──────── 提示文 ────────

破戒〜部落民への差別〜

2018年1月20日日本の論点

以下は私が10年ほど前に書いた文章である。

久しぶりにテレビ番組に心を動かされたため書き残す。

とある日、NHKで非常に驚くべき番組をやっていた。その時歴史は動いたで、エタ、ヒニン、そして全国水平社の話を取り上げていた。

NHKなど、放送各社がこの問題に関して取り上げるのは非常に驚き。実際、この問題は腫れ物に触るように報道各局は扱っており、関与しない方向で各社とも動いている。にもかかわらず、NHKが先導を切って取り上げた事に、称賛の声を送りたい。

部落問題解決には二つの側面がある。一つ目は、この問題を皆が話さない事によって風化させ、タブー視する事で誰もが知らない問題とする事が一点。二つ目に、積極的に皆で話し合って、子どもたちにも差別の問題を認識する事で、問題を積極的に解決していく方法。

これまでは、風化させる方法が多くとられていたように思う。

だが、いくら風化させようとしても根強く残る差別の問題。自分の意見としては積極的にこの問題を皆で話し合い、差別が愚かなものであること、差別する人間の心が憎むべきものであるという事を幼い子達にも伝えていく事が必要であると思う。

──────── 処理対象データ ────────

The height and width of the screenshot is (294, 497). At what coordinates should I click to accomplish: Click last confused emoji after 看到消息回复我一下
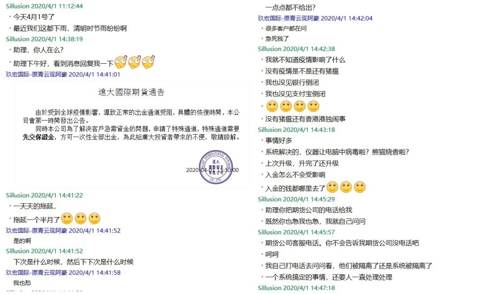point(149,62)
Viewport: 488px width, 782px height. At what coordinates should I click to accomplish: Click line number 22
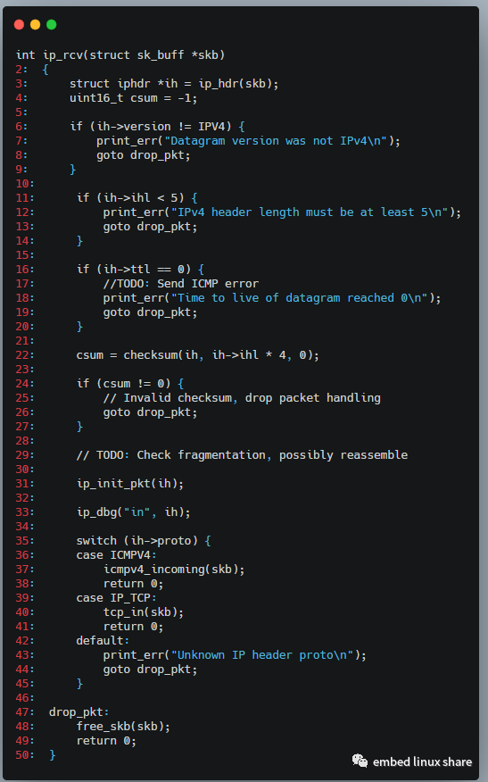25,355
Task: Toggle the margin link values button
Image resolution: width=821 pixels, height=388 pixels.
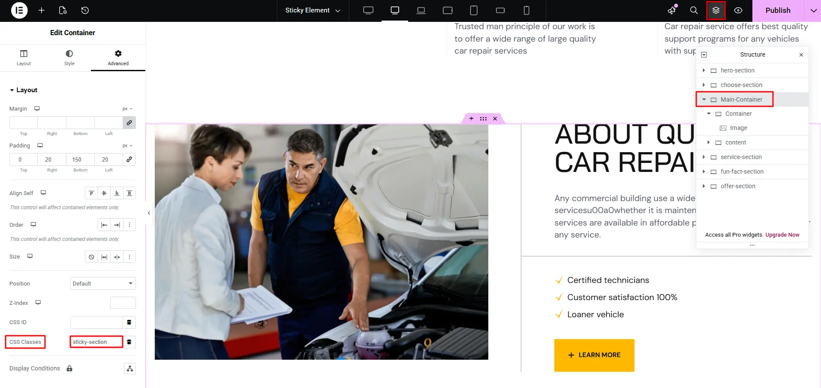Action: click(x=129, y=123)
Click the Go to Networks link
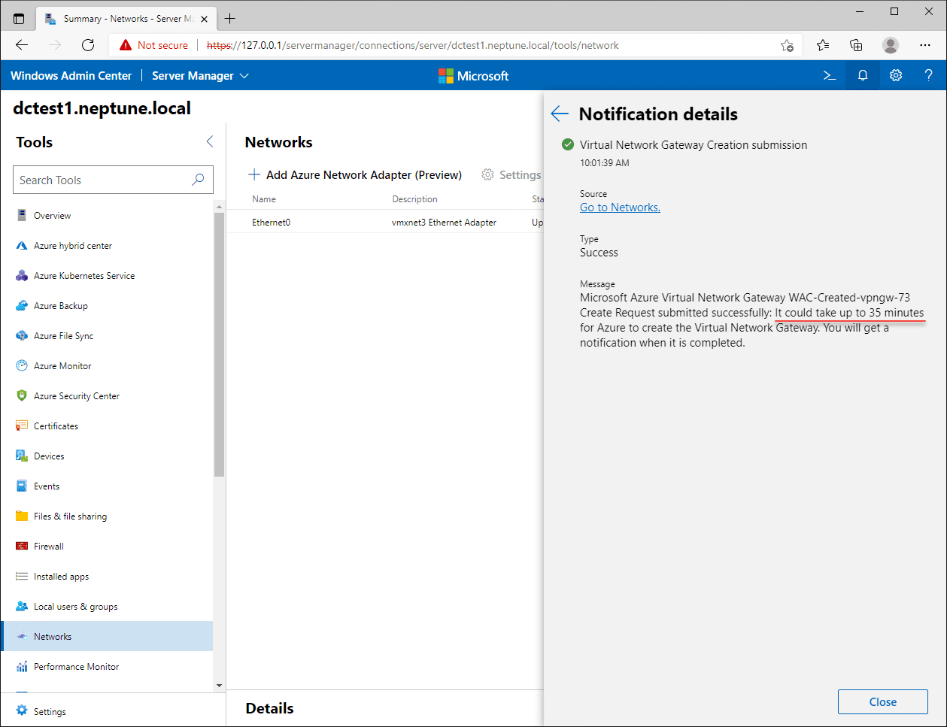This screenshot has height=727, width=947. (x=620, y=207)
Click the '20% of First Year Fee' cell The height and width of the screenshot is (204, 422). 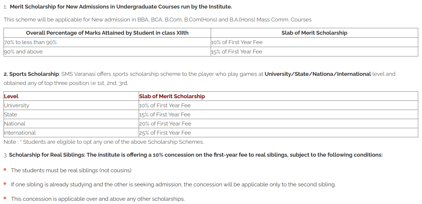coord(165,124)

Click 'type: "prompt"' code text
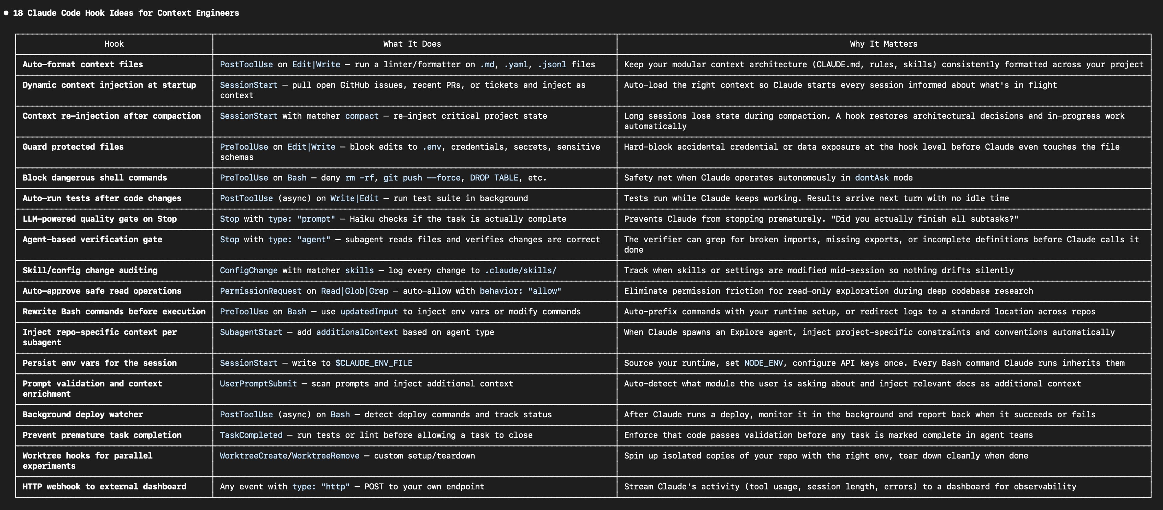tap(301, 219)
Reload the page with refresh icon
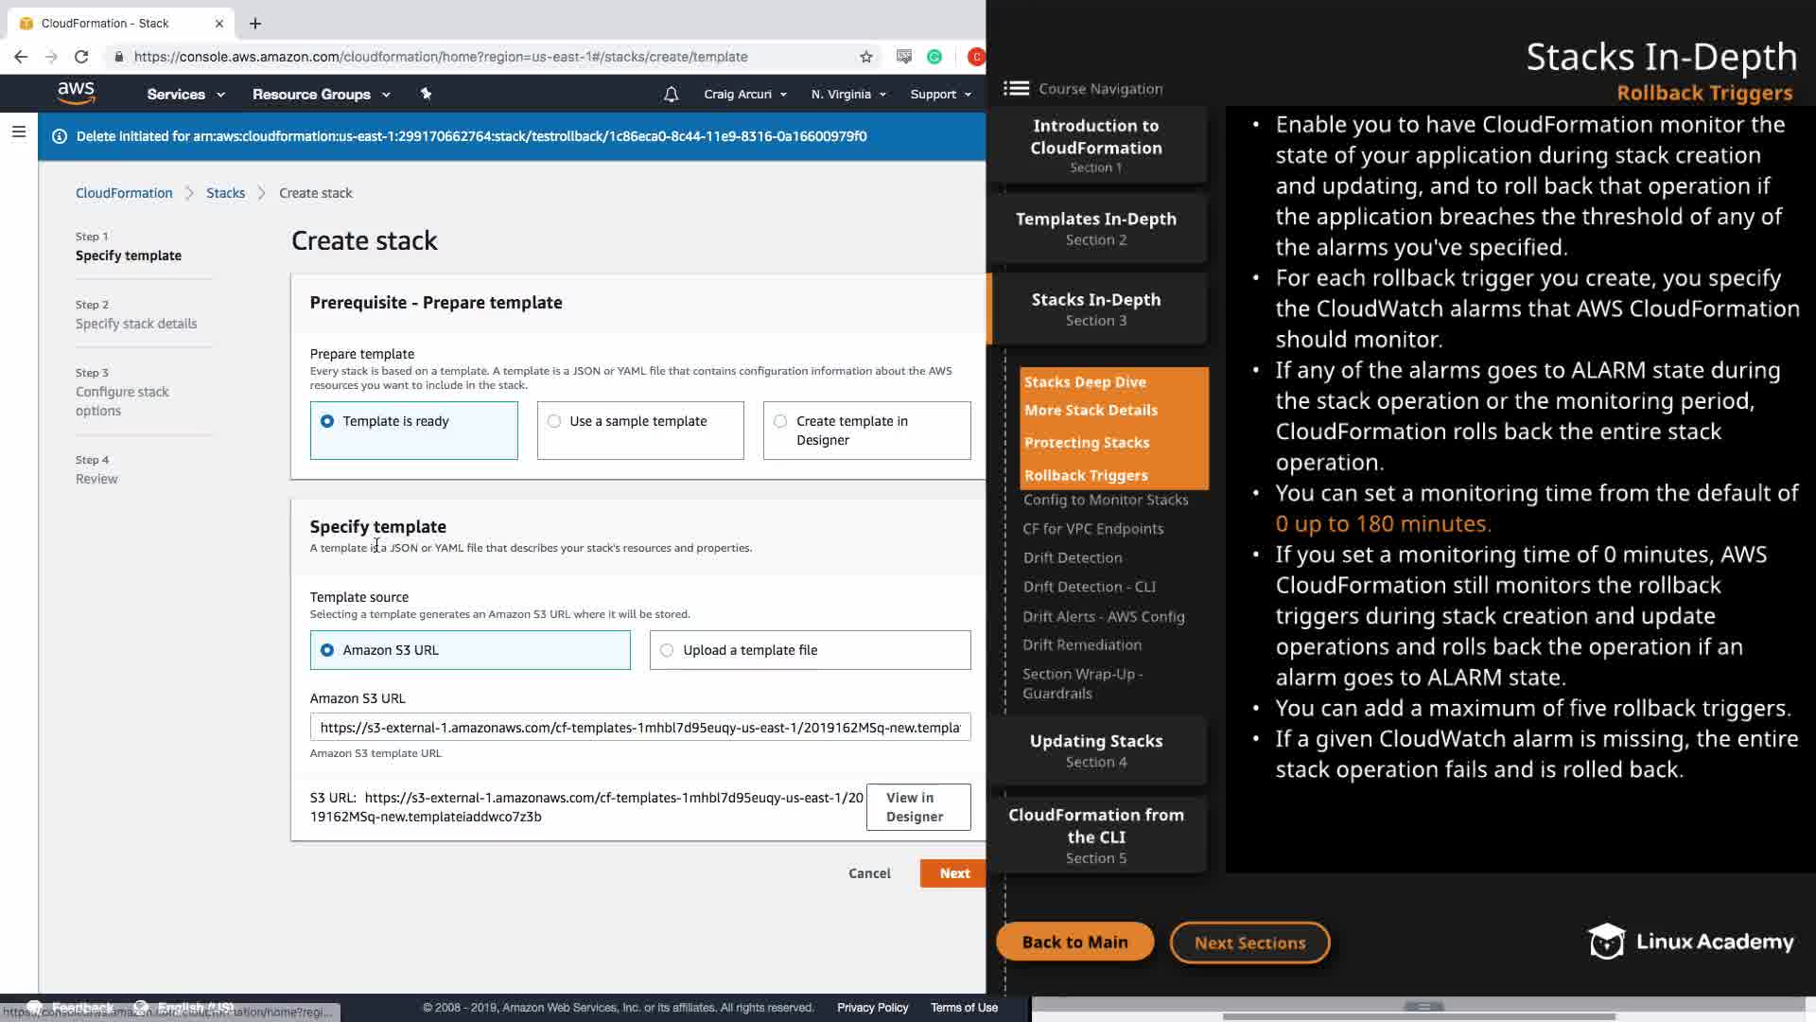This screenshot has height=1022, width=1816. [81, 57]
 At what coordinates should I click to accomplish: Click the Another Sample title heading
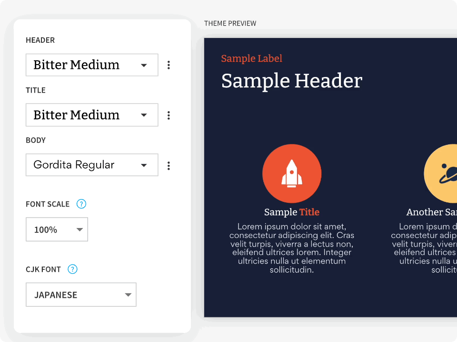click(432, 212)
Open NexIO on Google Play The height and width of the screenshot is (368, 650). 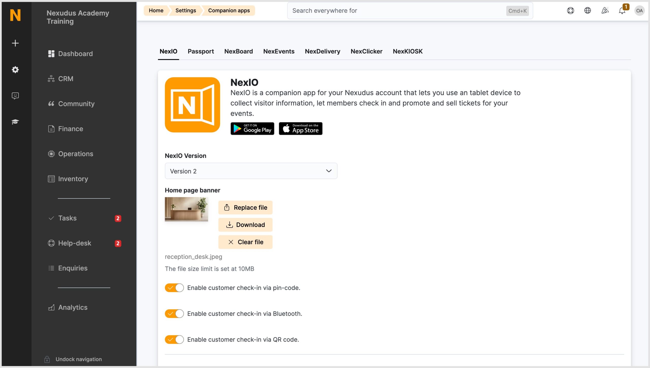pos(252,129)
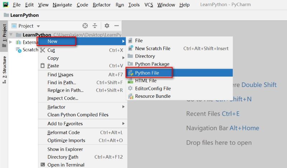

────────

* **演習課題**
1. 上記の行を絞り込み、文字列「should」を含む行をすべて書き写してください。
2. 部落差別に関する提示文の最後の文に続けて、本文の続きを書き進めてください。

* **演習結果**
1.
The height and width of the screenshot is (294, 497). At what coordinates should I click to accomplish: Click last confused emoji after 看到消息回复我一下
Viewport: 488px width, 782px height. At what coordinates should I click to accomplish: Click line number 22
 At what coordinates should I click to accomplish: Click the Another Sample title heading

2.
実際、差別を受けている人たちの苦難は計り知れない。

根強い、本当に根強い差別に苦しみ、結婚できず、出自を明かせず、自分の人生で常に生まれを意識しながら、自分の生まれを責めながら生きねばならない。これほど辛い事があるだろうか。

自分のアイデンティティの源泉たる出自を隠さねばならない、自分から否定せねばならないという事は、悲劇以外の何物でもない。

為政者たちが庶民を統治するために作りだしたこの制度は、未だに消えず人々の心の奥底に残っている。

ちなみに知らない人には是非知ってもらいたいと思う。

部落問題とは、穢多、非人と呼ばれる身分が江戸時代に作られた事が起源であると覚え聞く。もともと、臭いの強い動物の皮をなめす仕事や、動物を殺す仕事をしていた人たちを、差別すべき種類の人間と幕府が決め付けた事が原因だった。

人間が持つ、自分が少なくとも誰かよりは優れている・・と思いたい心を利用した徳川幕府は、農民より下の身分としてエタ、ヒニンを作り上げた。

彼らは一部の地域に住まざるを得ず、彼らの住んでいる地域が部落と呼ばれるようになった。。。

その末裔が、現在でも差別を受けているといわれる部落民である。

この差別の問題はとても難しい。

なぜならば、いくら差別が良くないことだとは思っても、自分が差別に巻き込まれる事を皆が恐れるが故に、部落民を遠ざけるからだ。どういうことか分かりやすく言えば、いじめの問題と同じ。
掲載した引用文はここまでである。